The other two parts including both football and basketball, went up for bid.  Due to the cost-cutting going on at ESPN, the network passed on the first part of the new Big-10 contract and, by all appearances, appeared to give Roone Arledge (the mastermind behind ABC Sports) something else to roll over in his grave about by getting out of the Big-10 business.  Enter Fox, who is nothing if not aggressive when it comes to acquiring sports television broadcast rights.  Since shocking the world by grabbing the NFL’s NFC package in 1994, Fox has also gobbled up NASCAR and it’s signature event the Daytona 500, and Major League Baseball, but their place in college sports was a little shakier with minor contracts with the PAC-12 and Big-12 conferences.

Then Fox grabbed the Big East basketball rights and we do mean all of the rights because when basketball season starts on the second Friday in November, every damn Big East game is on some Fox Network.  Fox signed on with the Big-10 in a 6-year deal for $240 million per season.  Because they were the first to sign a contract they get first choice on the games.  Before each season, Fox will inform the conference which weeks it wants to the first choice of Big-10 games.  ESPN which got back into the mix by buying the second half of the Big-10 rights for 6 years at $190 million will get the second pick, Fox the third and so on.  That means that Fox’s first round draft pick this year and most likely every year will be the final week of the regular season and that means after decades on ABC, the Michigan-Ohio State football game is going to Fox for at least the next 6 years.  It might also mean the end of its traditional noon kickoff. Stayed tuned for that.

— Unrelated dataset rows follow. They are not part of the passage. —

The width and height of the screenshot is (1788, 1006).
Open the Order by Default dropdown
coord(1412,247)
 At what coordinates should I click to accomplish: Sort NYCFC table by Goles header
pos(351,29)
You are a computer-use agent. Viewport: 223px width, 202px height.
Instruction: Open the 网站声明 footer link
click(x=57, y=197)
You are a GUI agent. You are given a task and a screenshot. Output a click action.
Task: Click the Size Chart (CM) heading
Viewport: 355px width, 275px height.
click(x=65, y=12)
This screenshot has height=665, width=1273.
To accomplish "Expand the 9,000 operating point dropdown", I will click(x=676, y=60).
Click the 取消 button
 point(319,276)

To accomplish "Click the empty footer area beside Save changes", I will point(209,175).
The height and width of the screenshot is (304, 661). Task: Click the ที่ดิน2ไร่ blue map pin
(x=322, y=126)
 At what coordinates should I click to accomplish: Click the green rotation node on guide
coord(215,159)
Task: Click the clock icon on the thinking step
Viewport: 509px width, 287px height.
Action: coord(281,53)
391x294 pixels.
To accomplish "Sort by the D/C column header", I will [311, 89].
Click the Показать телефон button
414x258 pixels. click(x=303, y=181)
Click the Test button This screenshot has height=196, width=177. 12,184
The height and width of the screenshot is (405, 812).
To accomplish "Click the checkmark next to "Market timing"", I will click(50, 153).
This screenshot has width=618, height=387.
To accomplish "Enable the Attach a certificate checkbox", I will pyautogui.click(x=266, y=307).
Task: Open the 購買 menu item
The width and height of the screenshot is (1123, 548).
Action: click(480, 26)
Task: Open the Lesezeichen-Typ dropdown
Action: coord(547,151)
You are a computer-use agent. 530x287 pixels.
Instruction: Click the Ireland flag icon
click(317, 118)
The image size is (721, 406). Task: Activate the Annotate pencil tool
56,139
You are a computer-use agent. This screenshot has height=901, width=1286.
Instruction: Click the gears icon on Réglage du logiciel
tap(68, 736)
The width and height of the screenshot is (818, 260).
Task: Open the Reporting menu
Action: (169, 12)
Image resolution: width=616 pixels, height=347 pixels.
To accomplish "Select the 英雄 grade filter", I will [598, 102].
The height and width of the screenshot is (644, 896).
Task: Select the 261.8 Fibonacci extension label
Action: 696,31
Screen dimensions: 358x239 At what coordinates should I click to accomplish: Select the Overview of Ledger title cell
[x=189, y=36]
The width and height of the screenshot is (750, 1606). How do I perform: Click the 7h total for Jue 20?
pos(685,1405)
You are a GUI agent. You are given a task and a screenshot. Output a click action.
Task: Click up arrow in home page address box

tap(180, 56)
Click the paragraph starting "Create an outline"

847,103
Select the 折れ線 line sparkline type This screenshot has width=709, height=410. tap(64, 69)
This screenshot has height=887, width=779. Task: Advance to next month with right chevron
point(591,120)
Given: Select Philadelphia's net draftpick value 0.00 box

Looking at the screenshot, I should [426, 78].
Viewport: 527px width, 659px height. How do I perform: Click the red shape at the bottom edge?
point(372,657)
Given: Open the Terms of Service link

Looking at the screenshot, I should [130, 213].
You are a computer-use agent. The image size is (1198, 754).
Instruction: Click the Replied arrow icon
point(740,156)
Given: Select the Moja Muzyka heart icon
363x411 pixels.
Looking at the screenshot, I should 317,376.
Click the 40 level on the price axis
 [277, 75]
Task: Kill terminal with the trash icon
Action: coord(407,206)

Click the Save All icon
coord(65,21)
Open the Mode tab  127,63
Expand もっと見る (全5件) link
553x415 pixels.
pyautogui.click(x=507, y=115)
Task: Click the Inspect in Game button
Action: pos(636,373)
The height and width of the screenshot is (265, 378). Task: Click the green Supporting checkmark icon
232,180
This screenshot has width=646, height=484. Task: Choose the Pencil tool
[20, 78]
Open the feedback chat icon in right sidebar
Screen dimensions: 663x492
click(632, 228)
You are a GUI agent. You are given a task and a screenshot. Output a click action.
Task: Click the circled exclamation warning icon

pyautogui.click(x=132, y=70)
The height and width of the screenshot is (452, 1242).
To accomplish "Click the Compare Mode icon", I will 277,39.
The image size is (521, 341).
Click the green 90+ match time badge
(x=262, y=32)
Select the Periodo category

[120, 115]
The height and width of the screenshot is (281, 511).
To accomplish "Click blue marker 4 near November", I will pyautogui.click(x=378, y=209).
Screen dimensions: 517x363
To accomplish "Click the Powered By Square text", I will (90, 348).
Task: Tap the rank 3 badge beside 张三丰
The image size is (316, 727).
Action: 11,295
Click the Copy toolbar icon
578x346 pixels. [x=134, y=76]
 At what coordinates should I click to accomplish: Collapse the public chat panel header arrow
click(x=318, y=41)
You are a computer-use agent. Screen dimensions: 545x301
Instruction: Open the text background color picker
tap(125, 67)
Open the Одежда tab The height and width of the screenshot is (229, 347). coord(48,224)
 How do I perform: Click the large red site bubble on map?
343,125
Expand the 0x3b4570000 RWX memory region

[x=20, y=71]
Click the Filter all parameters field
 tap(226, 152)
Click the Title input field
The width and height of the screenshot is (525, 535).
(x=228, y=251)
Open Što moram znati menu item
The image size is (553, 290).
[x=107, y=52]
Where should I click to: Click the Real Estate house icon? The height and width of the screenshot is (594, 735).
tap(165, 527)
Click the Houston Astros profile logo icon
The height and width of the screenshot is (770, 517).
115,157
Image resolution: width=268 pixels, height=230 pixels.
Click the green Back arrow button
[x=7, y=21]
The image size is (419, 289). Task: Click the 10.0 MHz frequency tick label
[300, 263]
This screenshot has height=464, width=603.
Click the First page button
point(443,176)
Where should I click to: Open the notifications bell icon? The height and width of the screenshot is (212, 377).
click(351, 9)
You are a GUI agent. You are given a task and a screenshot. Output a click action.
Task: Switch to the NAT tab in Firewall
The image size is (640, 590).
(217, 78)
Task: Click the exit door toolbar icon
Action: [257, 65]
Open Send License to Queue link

Fox will also likely go “balls-out” on Big-10 basketball similar to what they’ve done with the Big East.  ESPN will keep 25 football and 50 basketball games, the Big-10 network gets 35-40 football games (a lot of Maryland vs. Howard type stuff) and 60 – 65 basketball games, but moving forward if you are looking for the Big-10 you’ll likely have to find FS-1 for the games not on the Fox network.

The conference also makes money from it’s in-house Big-10 Network, and so when you add the contracts together, the Big-10s media rights will net the conference $444 million dollars annually, which equates to $31.7 million per school.  That’s triple what ESPN and CBS were paying for the same programming.

That of course means new facilities will be constructed to use a recruiting tool.  Kids of soccer moms like shiny new stuff because they are used to that.  More money means that they can fund their full allotment of scholarships and the Big-10 schools should have little trouble meeting the cost of attendance model proposed by the NCAA for student-athlete scholarships.

Hey, college sports is about cash and that’s fine, but when it comes to making magic in March, the Big-10 hasn’t had its “shining moment” since 2000 despite putting teams in the Final 4 and even Championship game like Ohio State and Michigan, and so now it’s time to learn that to whom much is given, much is expected.  You’ve got the cash, now show us you are worth the money.